Sr. Suzanne Marshall with Doofan and baby Emmanuel, Vandeikya, Nigeria Sr. Suzanne Marshall with Doofan and baby Emmanuel, Vandeikya, Nigeria

The big celebration for the disabled was held at St. Joseph's Rehabilitation Centre with wheelchair races for both women and men taking place the day before. About 300 disabled people with their families and friends came to the Centre. It was a great party and one that spoke volumes about the capacity of children and adults with serious disabilities to come together and really celebrate.

For me it was a deeply moving experience. The disabled ranged in age from infants to seniors. Many came in wheelchairs, many more on crutches or using canes. Some were blind. One baby with no hands and only one foot was obviously the joy of her mother who held her proudly.

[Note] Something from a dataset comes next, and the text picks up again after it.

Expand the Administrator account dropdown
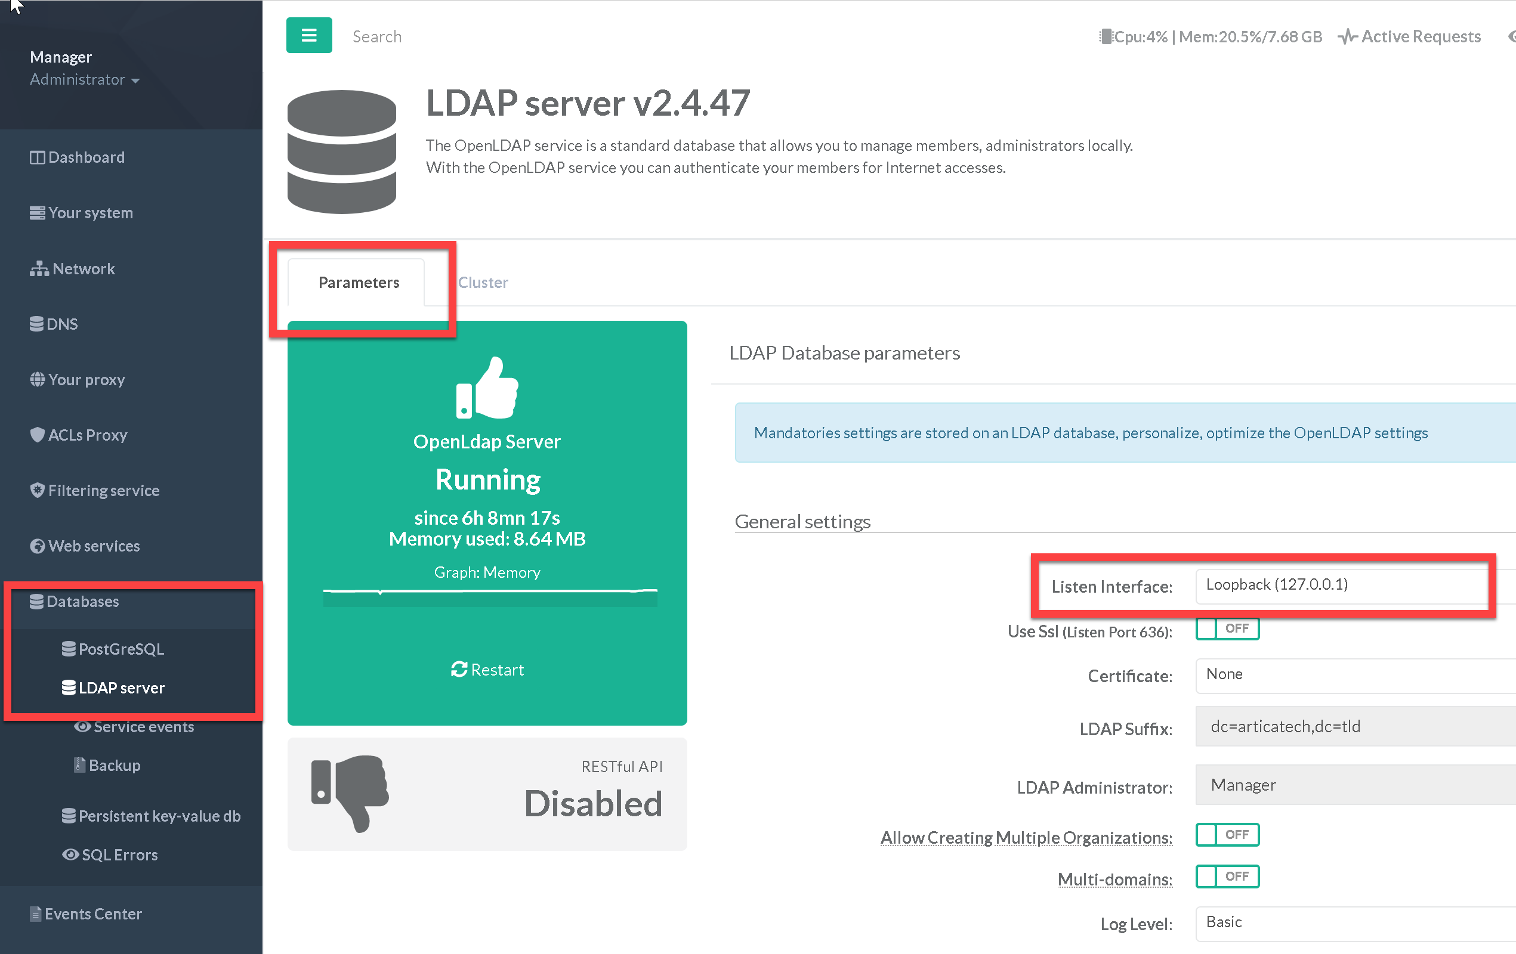Viewport: 1516px width, 954px height. 84,80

Other disabled persons who had heard about the celebration came for the first time, some crawling through the gates on hands and knees. All were determined to join St. Joseph's Association for the Disabled where, hopefully, they would be helped with obtaining a wheelchair or with other needs.

Most of the nine staff who work at St. Joseph's Rehabilitation Centre have some physical disability and some have received their education, including skills training, through the Centre, so they are happy to be able to contribute to improving the situation of their brothers and sisters. We continue to support this training and have three workshops, welding, tailoring, and knitting, with a fourth to be opened soon in computer repair. Our goal is to equip as many disabled people as possible so that they will be able to earn their living and take active roles in their local communities.

At the party, an announcement was made that free counseling and screening for HIV was being made available to all the disabled between 15 and 50 years of age in January 2009. The AIDS counselors from Pastoral Care would come to the Centre on the four days specified to carry out voluntary counseling and testing. The funding for this has been made available through Our Lady's Missionaries in Toronto. Because the disabled are so visible in the community it is hard for them to go privately to any centre where screening is carried out.

A highlight of the celebration was the presentation of a framed picture of Sr. Rosemarie Donovan naming her the founder of the Centre. The crowd was delighted to receive the picture and insisted that it be cemented into the wall of their meeting room. This was done a few days later, a reminder to both new and old members of the gift Rosemarie has been to the disabled of Vandeikya.